Differences between Single, Two, and Three Point Slings

Anyone that does any serious rifle carrying and shooting knows how vital it can be to have the best sling for any given application. It’s not an easy choice because there are so many styles and there is no one right choice. Oftentimes different jobs will call for a different type and brand of sling. This determination must be made by the individual that will be using the gear because it is a unique and personal choice.

I’ll start this article with one point slings. This is a sling that is mostly useful when carrying an AR styled rifle or a shotgun with the proper attachments. The one point sling is made for quick and easy employment when your rifle is needed. It is made to keep the rifle at hand and easy to reach. There is a tradeoff to this, and it is that when you drop the rifle to go for a pistol or to use your hands for other things then the rifle will sometimes hang loose and can be in the way. There is often an easy solution because you can ensure minimal movement with a proper sling adjustment and it is also possible to fasten the barrel to something if you know you won’t need your rifle at a moment’s notice. I personally preferred a one point sling in Iraq because it was the easiest to fit over my body armor and was adjustable enough to get it set up just right for me. Troy Industries makes a good single point sling and most reviews I’ve seen on it are fairly positive. Another great option is the Blue Force Gear UDC slings. The adapter can be changed to allow for the same sling to be used on different weapons/sling mounts such as HK hooks, strap type mounts, or QD push button mounts. I would stress that these are probably not a good choice for a hunting rifle that is in the more traditional wooden stock shape as they are generally better supported with a traditional sling and are often too long to hang from your body the way a one point sling will be used.
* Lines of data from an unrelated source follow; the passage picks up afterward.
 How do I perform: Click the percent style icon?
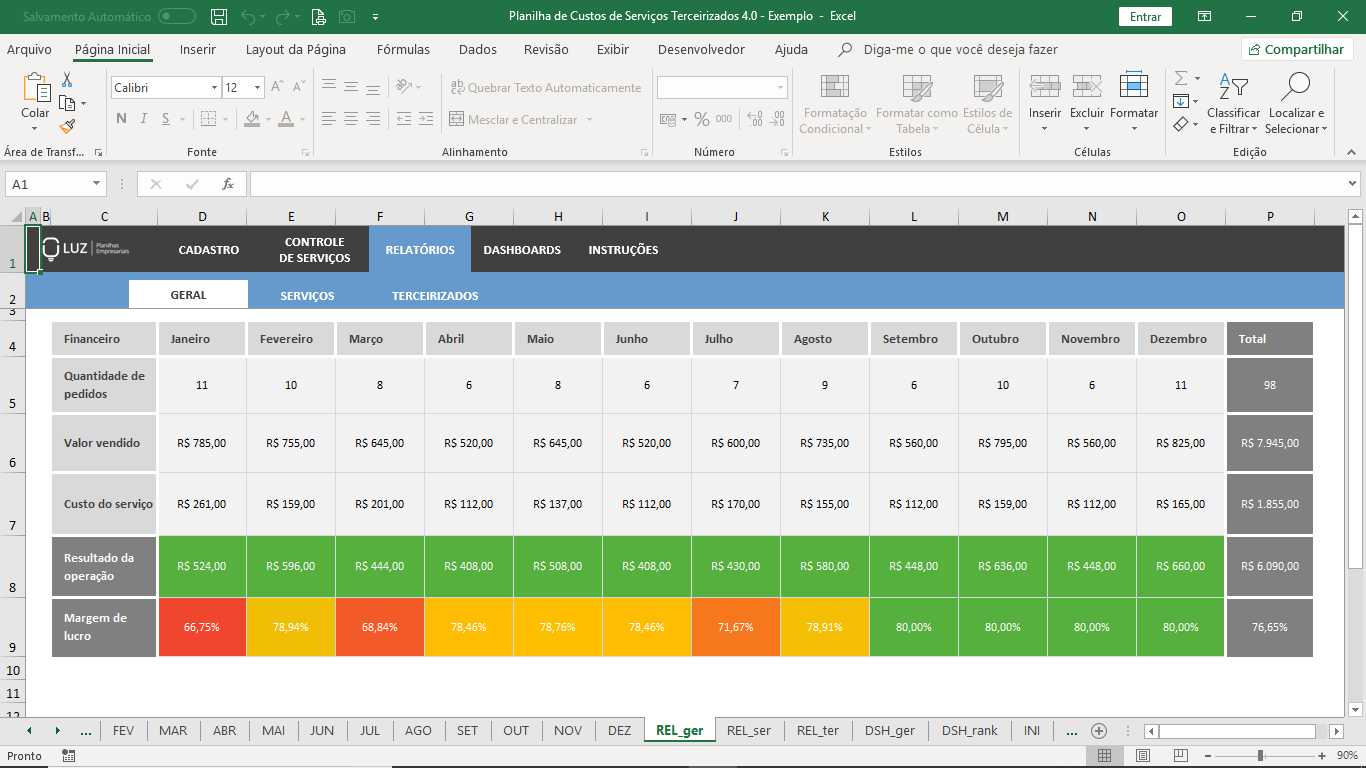coord(702,119)
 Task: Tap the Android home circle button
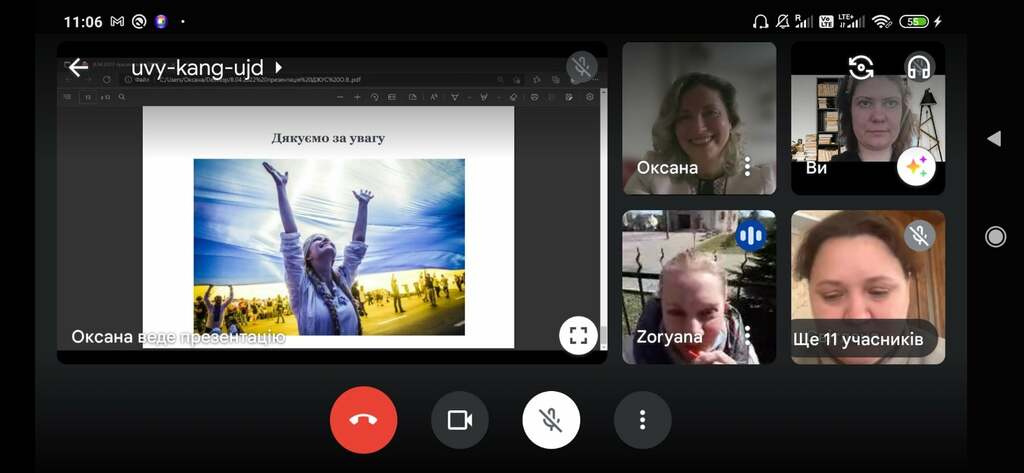coord(995,236)
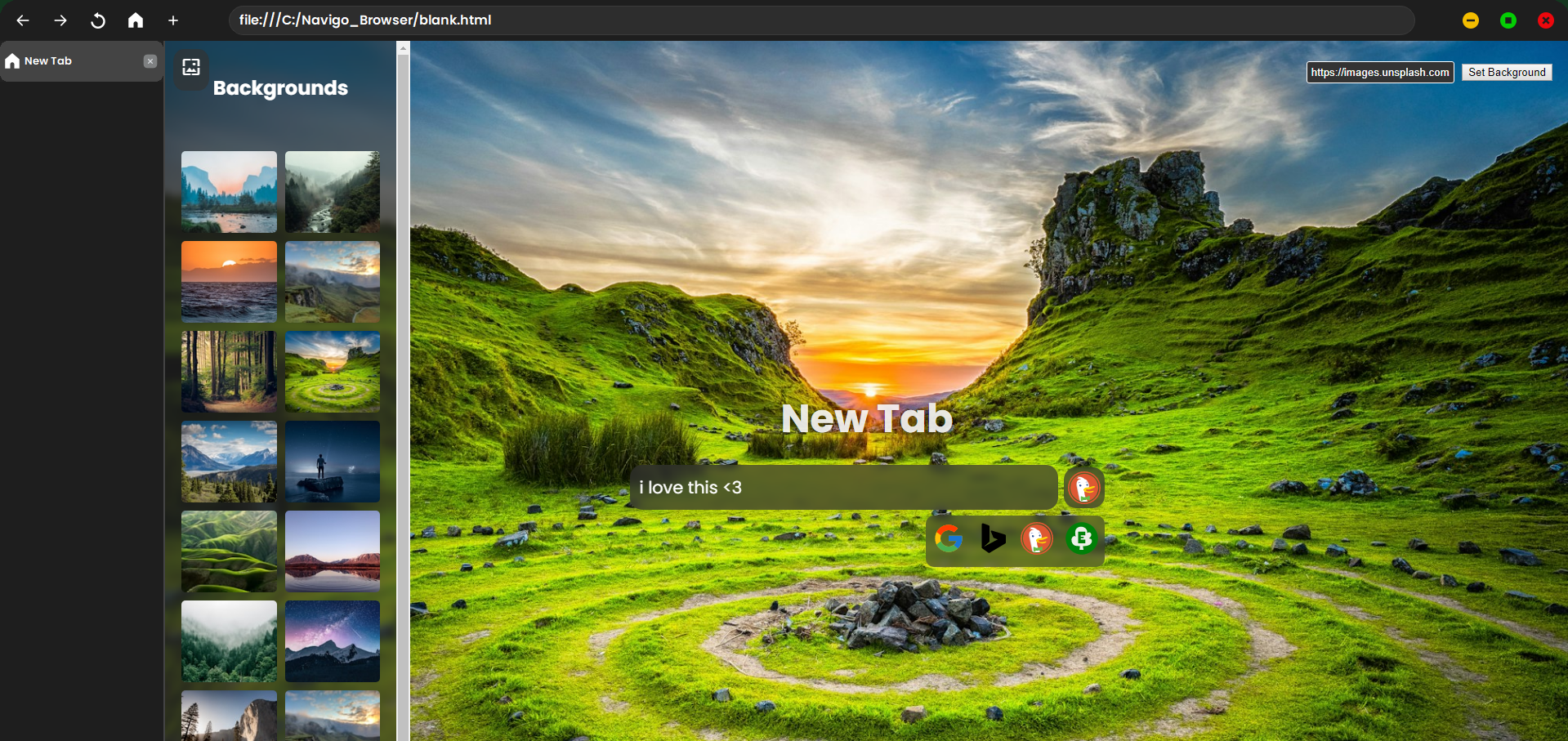Click the Backgrounds panel scrollbar up arrow
Viewport: 1568px width, 741px height.
pos(403,48)
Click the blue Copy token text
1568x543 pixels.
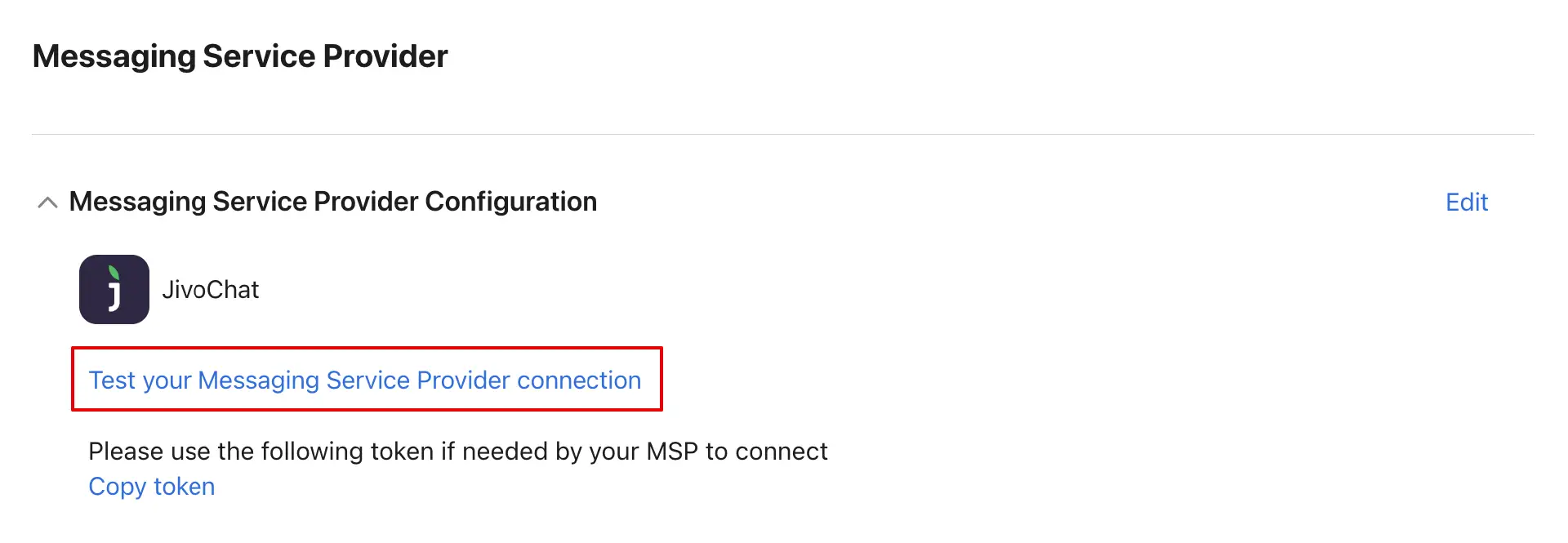coord(152,487)
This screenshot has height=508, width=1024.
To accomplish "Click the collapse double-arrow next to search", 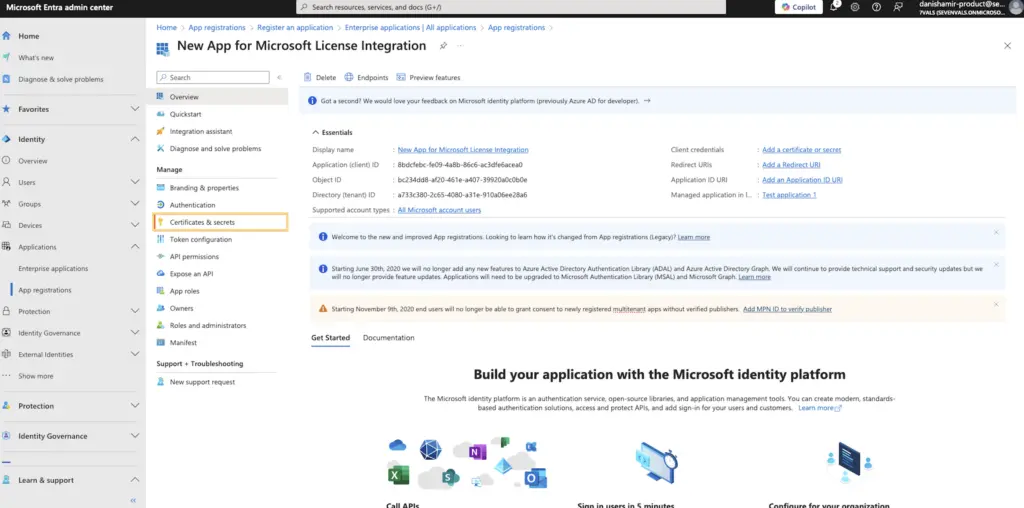I will pos(279,77).

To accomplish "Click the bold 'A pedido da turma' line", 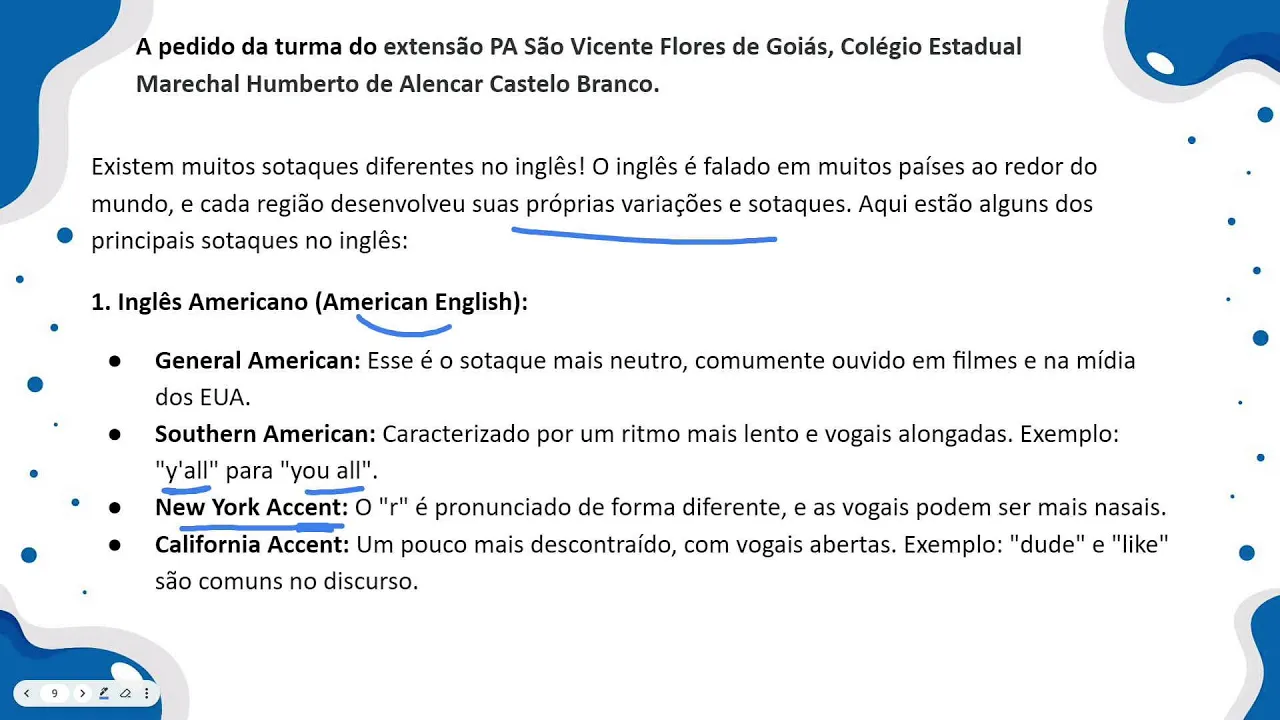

Next up for discussion is the two point sling. This is the sling that I see son most hunting rifles and actually still on some combat long arms. It is mainly used as a way to hold the rifle when it’s not in use but can also be used to sturdy the weapon for a more stable shot. This sling is a very simple design and as the name states it makes 2 points of contact with the weapon. The first point is almost always the butt of the rifle or a sling swivel attached to the butt or rear of the receiver. The attachment point of the second piece varies and can be places right in front of the trigger or magazine well, or it can be placed near the front of the handguard towards the barrel. Two well-known manufacturers of good 2 point slings are Viking Tactics and Blue force gear Vicker's sling. They both offer quality craftsmanship and are both well designed for the needs of the average and even advanced rifleman. Either can be quickly loosened to allow for cross shoulder transitions or tightened keeping the weapon closer to the shooter during administrative duties, etc.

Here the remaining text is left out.